_PROBLEM TO SOLVE_. Pictures are to be left out; every line from the one that holds "Click the PhaseCraft circular logo" to the end of the data is to be retyped exactly.

_SOURCE RECORDS_.
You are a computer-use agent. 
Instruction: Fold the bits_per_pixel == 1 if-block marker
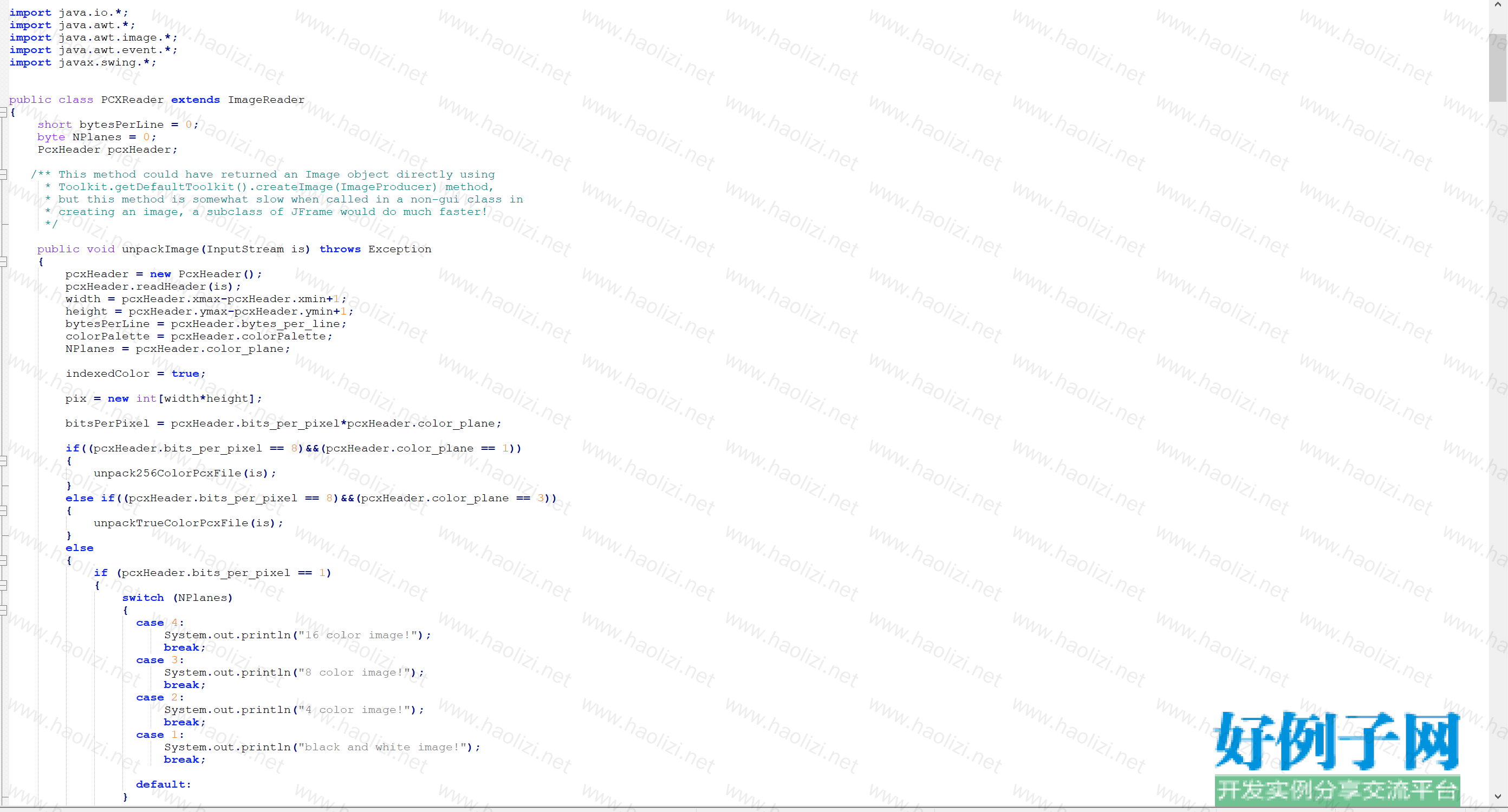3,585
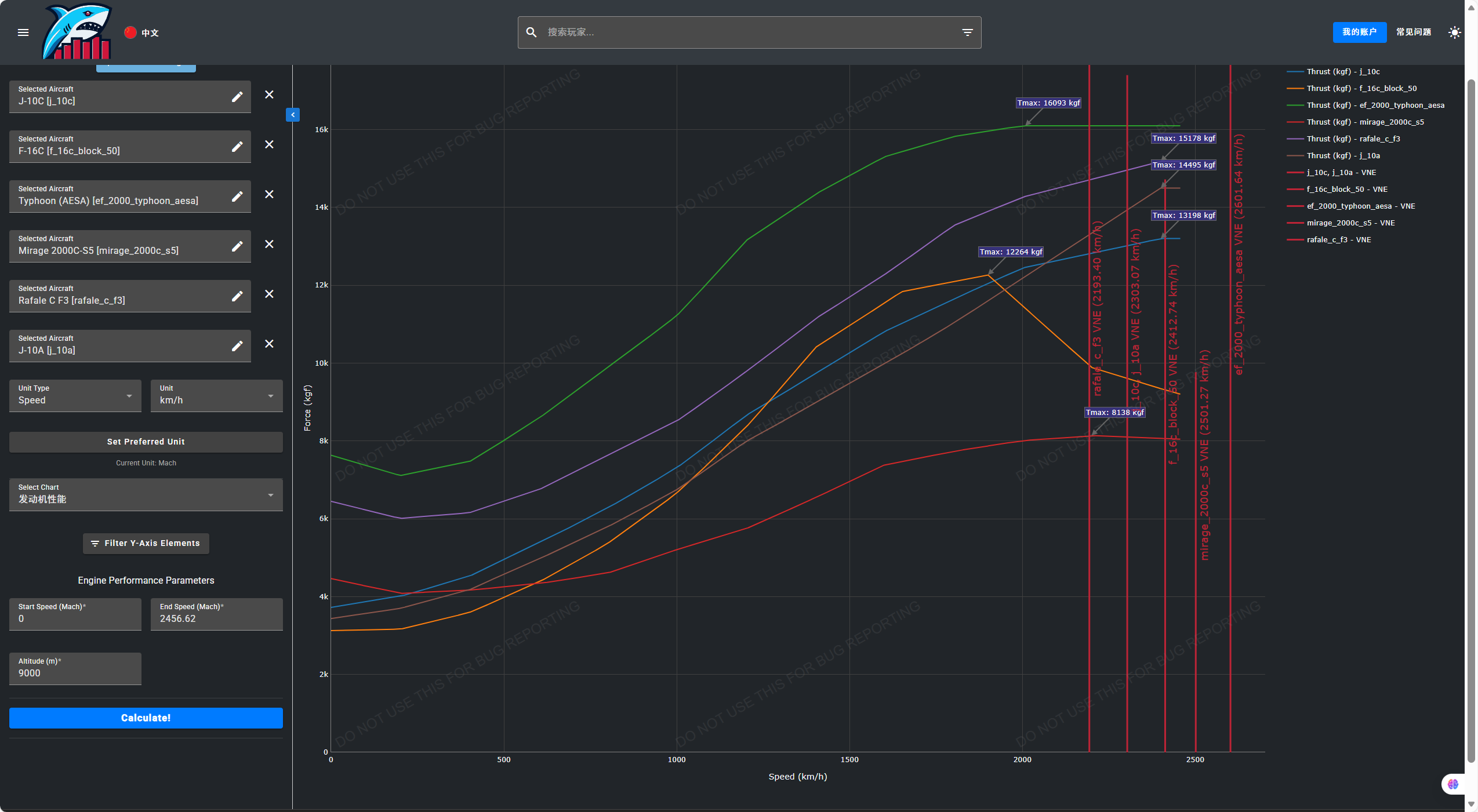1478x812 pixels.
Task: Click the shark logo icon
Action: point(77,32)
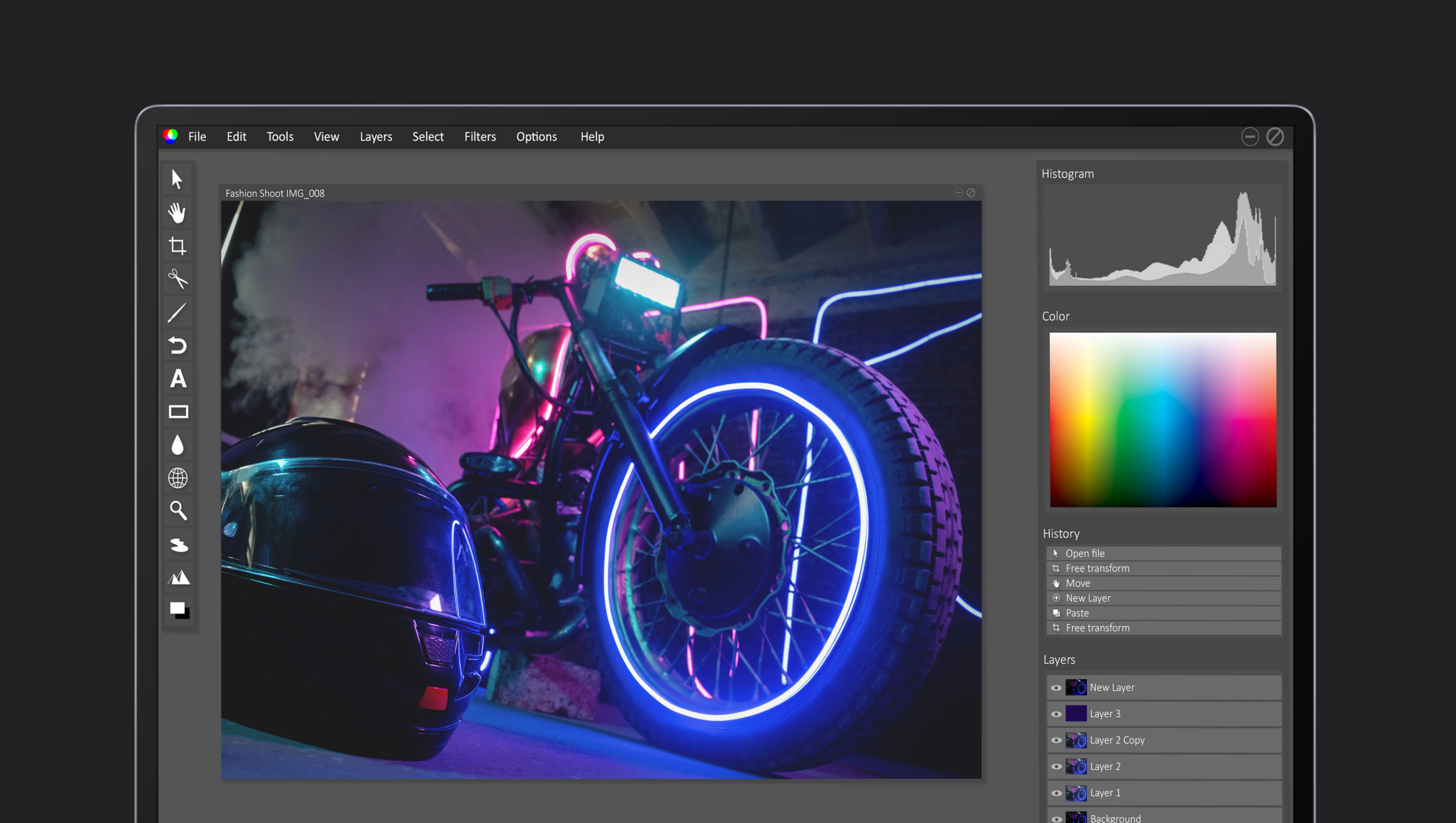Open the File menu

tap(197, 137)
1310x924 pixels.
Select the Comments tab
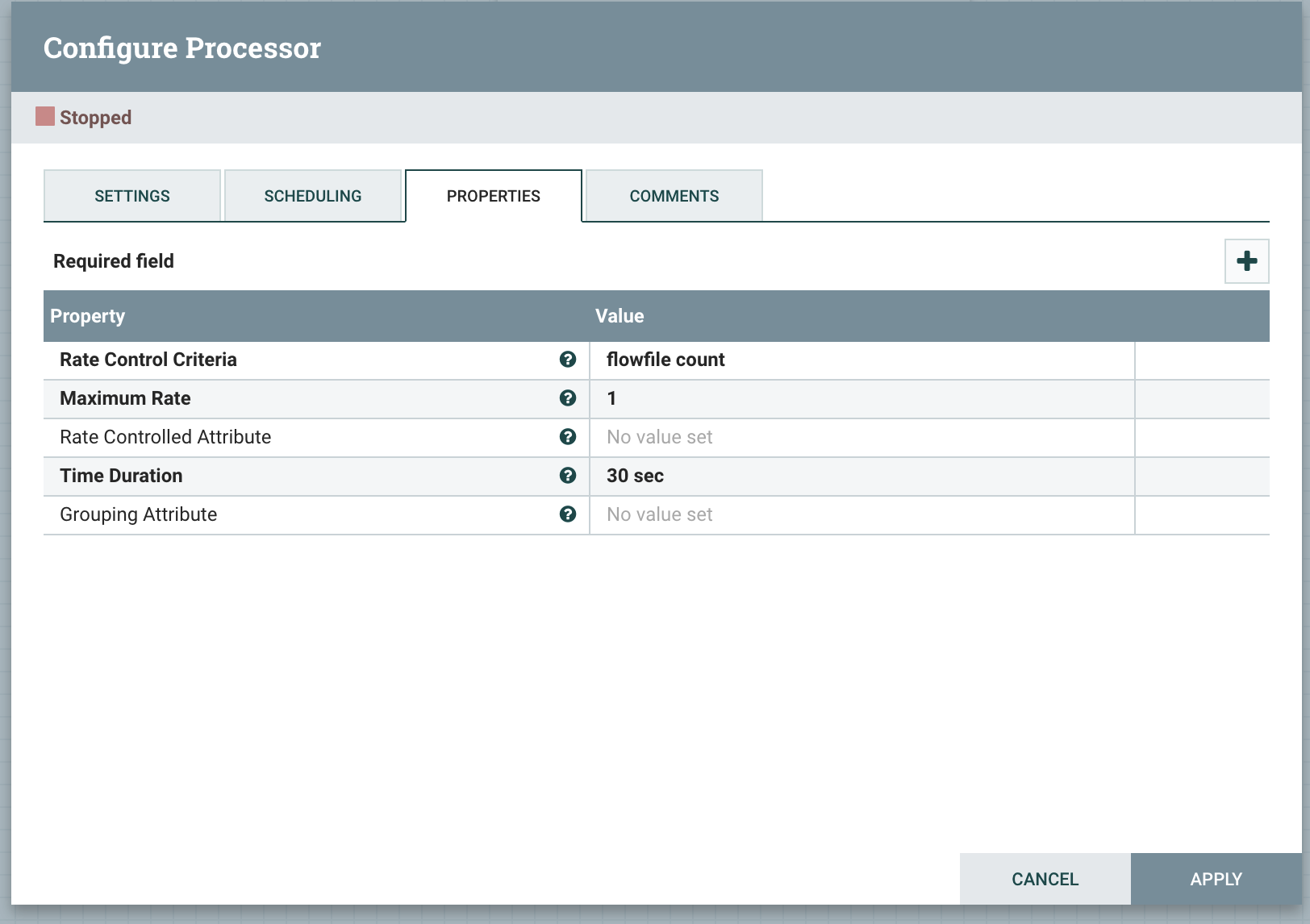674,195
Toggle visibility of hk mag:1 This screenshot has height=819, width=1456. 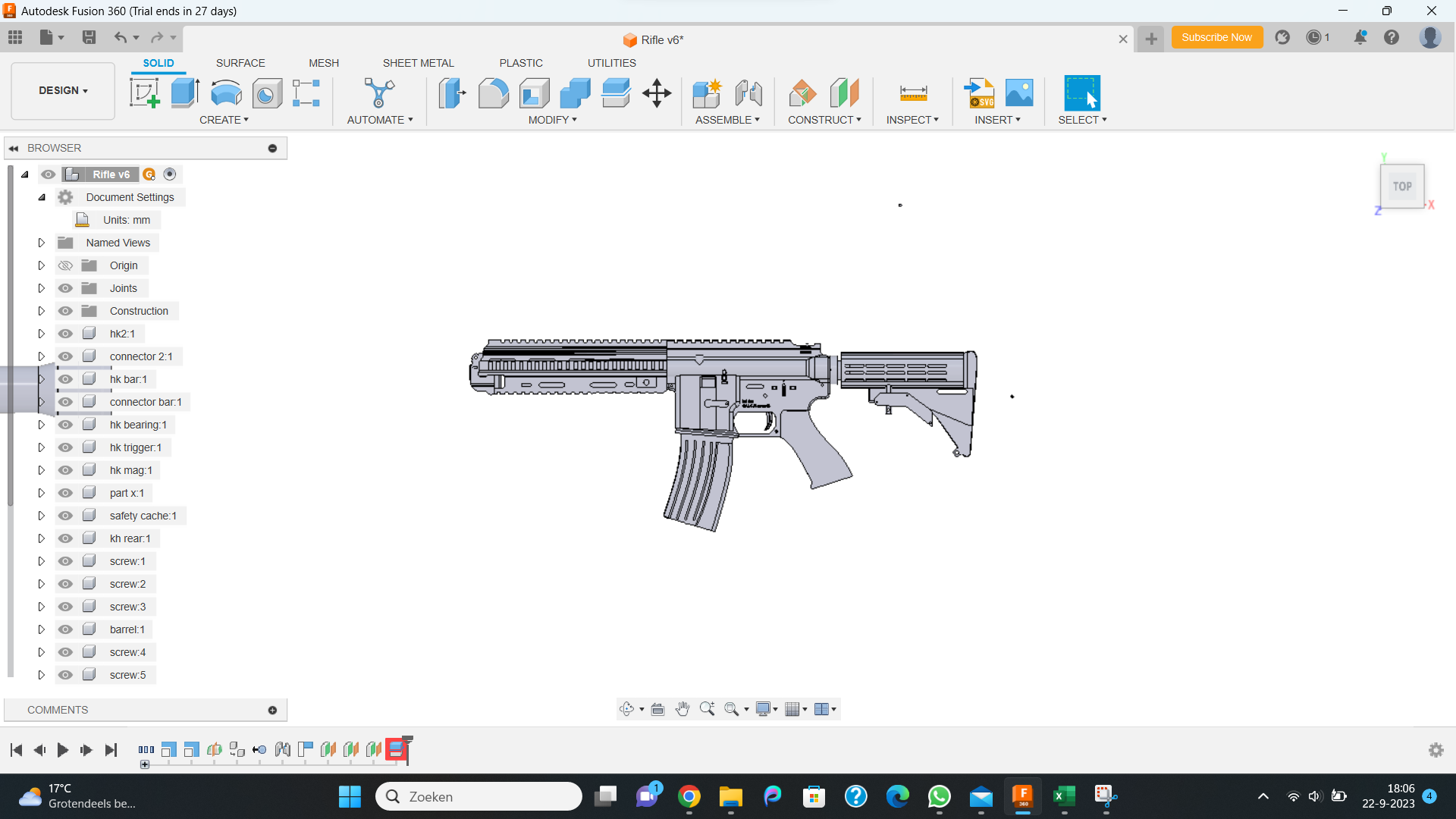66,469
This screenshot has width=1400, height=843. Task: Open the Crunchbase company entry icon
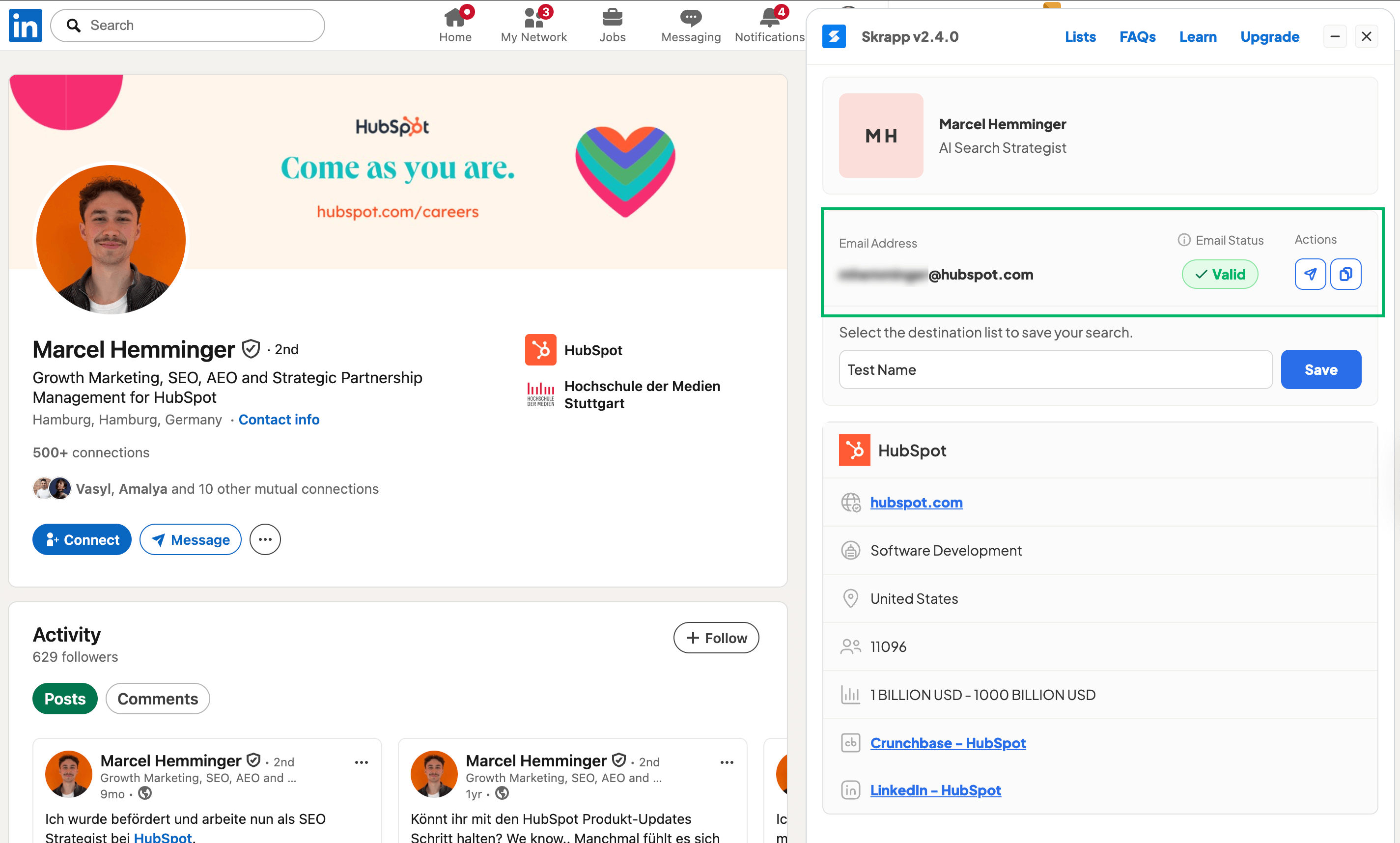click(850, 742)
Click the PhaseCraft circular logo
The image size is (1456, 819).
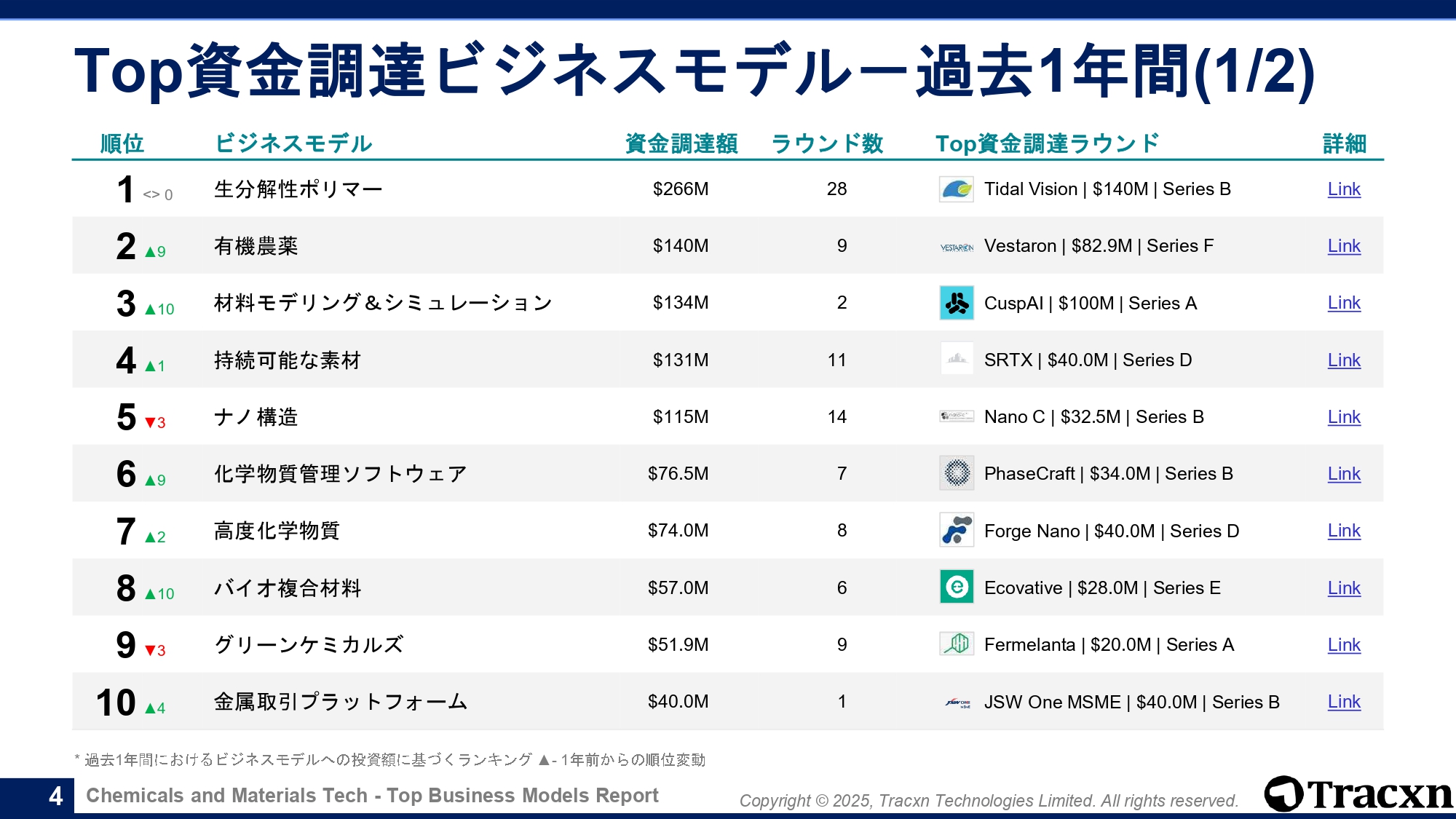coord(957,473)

_FINISHED TASK_.
Click the PhaseCraft circular logo
The image size is (1456, 819).
coord(957,473)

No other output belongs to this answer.